In one case, Shah said, his client encountered a sheriff’s deputy on the way to an eviction hearing.

“They were with the sheriff going back to court, and I was there trying to litigate this issue within an hour of them about to be evicted,” Shah said. It ended up not changing the outcome – “the client was evicted anyway.”

“People are being evicted, not through a judicial process, but through threats and uncertainty”  – Zafa Shah, Public justice Center.

Davis had a similar story.

“One of our attorneys just got off the phone with a tenant who filled out his CDC order that prohibits an eviction, and when the sheriff came to evict, what should have happened is the sheriff and tenant should have gone into court,” she said.

“But the sheriff was under the impression that the eviction should be served anyways, so now [the client] only has until Monday to get all of his stuff out.”

Swamped With Clients

Wabeke said her organization and others in town has been overwhelmed with new clients needing help to fight their eviction cases.

She believes that sheriff’s offices should be prevented from carrying out evictions until Covid-19 is better contained.

“With the court still being in Phase 3 and still hearing some types of eviction cases, that’s really concerning for us and our clients, that we’re still in this pandemic,” Wabeke said.

“Our numbers are worse than ever and there’s still people being evicted,” she said.

Last Monday, the City Council advanced a bill to guarantee legal representation to renters facing eviction. But its fate is unclear amid opposition by Mayor Bernard C. “Jack” Young and with only two weeks left in the legislative term.

Protesters circle the mayor's house, honking horns and displaying signs. (J.M. Giordano)

Protesters circle Mayor Young’s house last July, honking horns and displaying signs. (J.M. Giordano)

March for Housing

To protest the surging evictions – and also the city’s plan to eventually move homeless people from hotels back into congregate shelters – Housing Our Neighbors and other groups have organized a “March for Housing” this morning.

It starts at 10:30 a.m. at the Shot Tower and ends at City Hall.

Koumba Yasin, a 50-year-old homeless woman living in one of the hotels operated by the city for homeless residents, was one of the organizers.

She said she would rather die than go back to city shelters.

“Going back to any shelter right now is like a death sentence. People leave in the morning and then come back in the same room.
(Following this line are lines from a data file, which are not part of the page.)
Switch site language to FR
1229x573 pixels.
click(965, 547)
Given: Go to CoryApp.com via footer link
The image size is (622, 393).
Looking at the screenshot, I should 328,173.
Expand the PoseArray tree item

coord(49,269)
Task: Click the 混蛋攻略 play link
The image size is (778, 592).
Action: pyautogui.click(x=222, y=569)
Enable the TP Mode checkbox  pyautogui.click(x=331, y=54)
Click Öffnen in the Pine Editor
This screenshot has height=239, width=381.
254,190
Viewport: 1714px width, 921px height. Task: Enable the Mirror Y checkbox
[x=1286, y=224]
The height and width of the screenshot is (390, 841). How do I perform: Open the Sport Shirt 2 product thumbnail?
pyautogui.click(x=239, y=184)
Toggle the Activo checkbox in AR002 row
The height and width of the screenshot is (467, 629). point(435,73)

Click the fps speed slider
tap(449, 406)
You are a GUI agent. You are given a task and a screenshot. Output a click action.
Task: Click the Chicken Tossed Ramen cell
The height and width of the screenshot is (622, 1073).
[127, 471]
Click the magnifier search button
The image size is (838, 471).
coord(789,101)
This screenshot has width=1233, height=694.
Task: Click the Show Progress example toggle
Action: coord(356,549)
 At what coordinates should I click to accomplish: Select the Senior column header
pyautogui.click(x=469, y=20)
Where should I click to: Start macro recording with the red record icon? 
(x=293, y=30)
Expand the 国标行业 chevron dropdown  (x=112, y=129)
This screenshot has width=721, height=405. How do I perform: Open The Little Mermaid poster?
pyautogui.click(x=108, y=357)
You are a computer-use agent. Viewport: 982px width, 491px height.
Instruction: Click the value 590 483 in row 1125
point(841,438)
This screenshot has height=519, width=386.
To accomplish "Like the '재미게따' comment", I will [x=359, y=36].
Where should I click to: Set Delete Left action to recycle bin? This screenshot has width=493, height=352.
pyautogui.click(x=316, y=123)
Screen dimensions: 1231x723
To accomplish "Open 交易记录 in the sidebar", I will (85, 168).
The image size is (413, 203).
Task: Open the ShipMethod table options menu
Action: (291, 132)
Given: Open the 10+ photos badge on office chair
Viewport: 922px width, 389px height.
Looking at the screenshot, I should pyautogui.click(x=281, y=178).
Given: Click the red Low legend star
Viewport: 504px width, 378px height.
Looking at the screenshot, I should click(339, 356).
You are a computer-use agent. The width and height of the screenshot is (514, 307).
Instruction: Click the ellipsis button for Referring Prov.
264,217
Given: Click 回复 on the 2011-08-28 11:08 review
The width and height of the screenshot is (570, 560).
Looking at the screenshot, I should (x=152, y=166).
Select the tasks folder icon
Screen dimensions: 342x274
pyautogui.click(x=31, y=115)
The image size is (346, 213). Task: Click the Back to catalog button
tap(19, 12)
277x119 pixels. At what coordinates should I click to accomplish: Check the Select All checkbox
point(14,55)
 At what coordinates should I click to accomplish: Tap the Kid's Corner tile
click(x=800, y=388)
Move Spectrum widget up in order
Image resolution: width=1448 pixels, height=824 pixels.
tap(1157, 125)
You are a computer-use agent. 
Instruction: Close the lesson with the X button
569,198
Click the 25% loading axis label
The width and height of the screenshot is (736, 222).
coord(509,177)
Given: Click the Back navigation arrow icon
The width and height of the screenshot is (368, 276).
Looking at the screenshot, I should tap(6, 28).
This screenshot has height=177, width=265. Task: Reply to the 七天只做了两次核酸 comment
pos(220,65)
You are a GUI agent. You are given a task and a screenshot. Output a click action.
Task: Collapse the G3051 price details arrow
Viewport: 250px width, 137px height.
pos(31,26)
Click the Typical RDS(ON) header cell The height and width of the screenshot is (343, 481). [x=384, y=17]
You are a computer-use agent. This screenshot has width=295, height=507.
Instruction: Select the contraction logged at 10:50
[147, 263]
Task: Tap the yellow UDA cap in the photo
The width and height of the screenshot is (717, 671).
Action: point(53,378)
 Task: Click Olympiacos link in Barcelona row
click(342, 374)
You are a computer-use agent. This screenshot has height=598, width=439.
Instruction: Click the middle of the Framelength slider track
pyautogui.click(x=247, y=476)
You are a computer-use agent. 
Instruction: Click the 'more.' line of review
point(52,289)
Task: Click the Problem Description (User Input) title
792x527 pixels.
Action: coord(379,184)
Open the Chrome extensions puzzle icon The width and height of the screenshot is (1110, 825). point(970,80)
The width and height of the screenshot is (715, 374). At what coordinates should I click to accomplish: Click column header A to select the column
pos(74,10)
You don’t know who they’ve been around,” Yasin said.

After a public outcry, Mayor Young recently dropped plans to evict the residents of an encampment under the Jones Falls Expressway along Guilford Avenue. (Louis Krauss)

Mayor Young last week dropped plans to evict the residents of an encampment under the Jones Falls Expressway following apublic outcry. (Louis Krauss)

According to a press release from Housing Our Neighbors, the march organizers are demanding:

• a halt to the city’s plan to return people to congregate shelters by the end of December.

• permanent housing for all, so the homeless are returned to housing, not shelter, after the pandemic.

• a winter shelter plan that gets rid of temperature cut-offs and provides an equitable amount of beds to women, youth, and LGBTQIA+ residents.

• renter’s rights, including a cancellation of the rent, passage of the Right to Counsel and Just Cause Eviction bills, and transparency in how eviction prevention dollars are being spent.